I am a type 1 diabetic.
And this? Well, this is my attempt at making people understand what type 1 is, and what it’s like.
This isn’t a tragic story, this isn’t a plot to gain sympathy, and this isn’t about the plight of a teenager trying to find their place in a world of melodrama. Basically- I’m not aiming for Days of Our Lives here. This is just my life, and I’m hoping that by telling my story, maybe it’ll dispel the myths about what diabetes is, maybe it’ll help a diabetic see they’re not alone. Heck, maybe it’ll improve my writing skills and pass English :)
I’m pretty average, I go to school, I play piano, hang out with friends, and I happen to have type 1 diabetes. I guess I should make it clear, I may have type 1, but that doesn’t mean that that’s all I am.
Type 1 diabetes is an autoimmune disease that is caused by a combination of genetic and environmental factors. Pretty much, scientists don’t know what causes it exactly. In a non-diabetic, you have a fully functioning pancreas, with beta cells that are responsible for the production of insulin. Insulin is a hormone, it helps us use sugar effectively by drawing it out of the bloodstream and into the areas we need it most. When you eat carbohydrates, more insulin is released to break these down, maintaining a balance of sugar in your bloodstream, approximately at the levels of 5-6 mmol/L (don’t worry about that, it’s just a unit of measurement :) ). Your blood sugar fluctuates with exercise, food and water intake and sleep, but your pancreas insures that enough insulin is being secreted to maintain these levels.
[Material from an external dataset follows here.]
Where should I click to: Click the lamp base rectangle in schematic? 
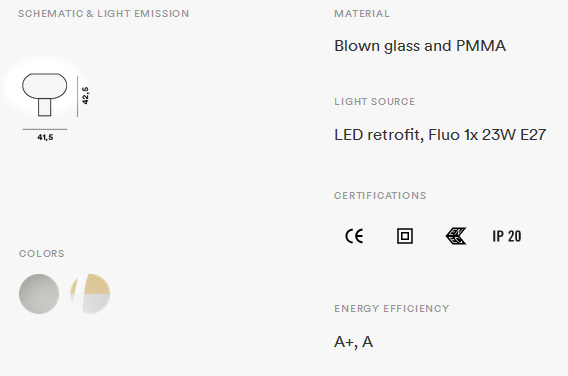tap(45, 108)
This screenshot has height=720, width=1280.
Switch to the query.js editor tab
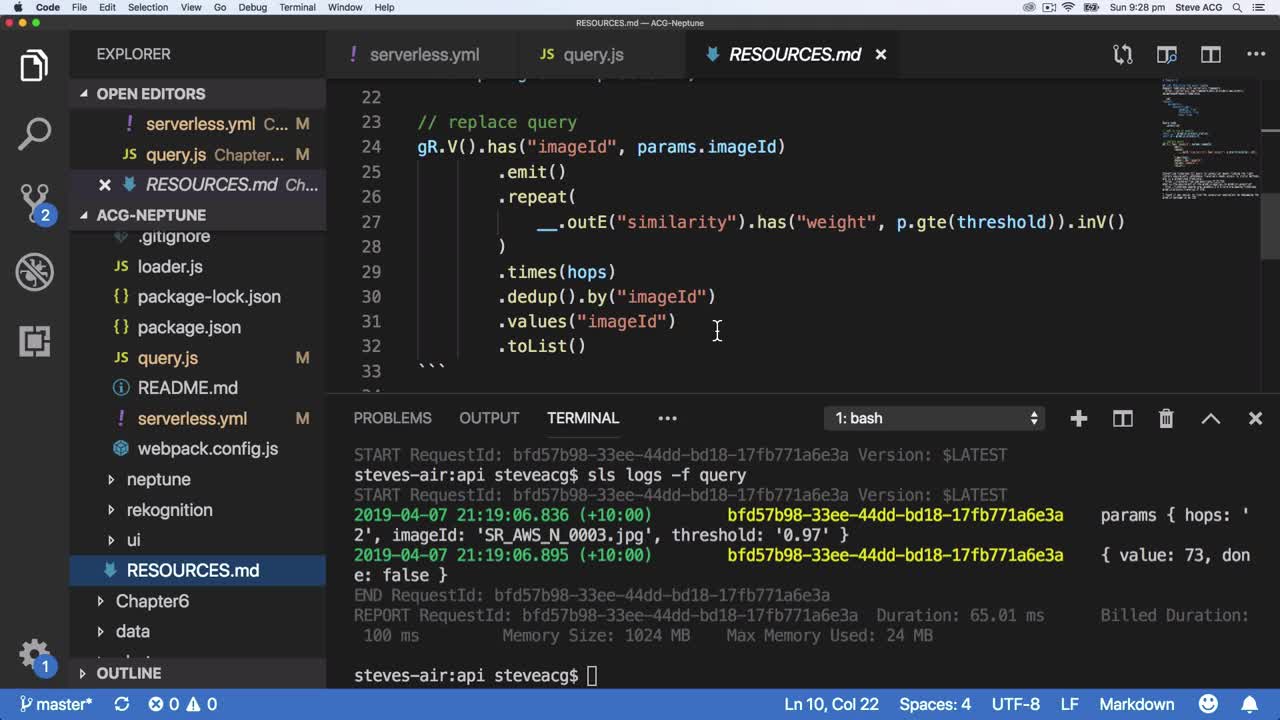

Well one day, when I was 14, my pancreas decided to quit. No warning or anything, honestly you think it’d give some notice or something, but no. I didn’t eat too much sugar, I didn’t do anything at all, but my body decided now would be a good time to kill off my beta cells (the insulin making ones). So what happened then? Slowly the levels of sugar circulating in my blood rose uncontrollably, not being distributed where it was needed most. Weight loss happened fast as without the sugar distribution being gained from food, my body started using body fat as a source of energy. The increased blood sugar eventually formed what are called ‘ketones’ nasty little things. As the ketones rose, I felt the need to drink huge amounts of water at all hours, litres upon litres all day every day. I was always tired, always stuck with a thirst that never went away, no matter how much water I drank. It was time to have a blood test as I got sicker and sicker.
Normal blood sugar levels are between 4 and 7 mmol/L. On diagnosis, mine was 42.7 mmol/L. Ketones should be under 0.6 at all times, mine were at 3.6. But I was lucky, many people fall into comas and are non-responsive at this point, I was conscious and despite being a bit sick, ok for the most part. So now I know I’m a diabetic, I need to deliver the insulin my pancreas can’t, basically it was time for me to become my own pancreas. I soon learnt how to take insulin injections (4 a day- I'm so glad to have a pump now!), check my blood sugar levels by drawing blood from my finger and putting it on a little plastic strip (at least 8 times a day) and how to treat high and low blood sugars (I’ll go into the hypo stories in my next post…. they’re interesting…). Oh, and that one last thing they mention just before you leave, this is permanent, type 1 diabetes doesn’t go away, this will be with me for as long as I live. This is my story, my life and I don’t plan on letting my diabetes run it for me!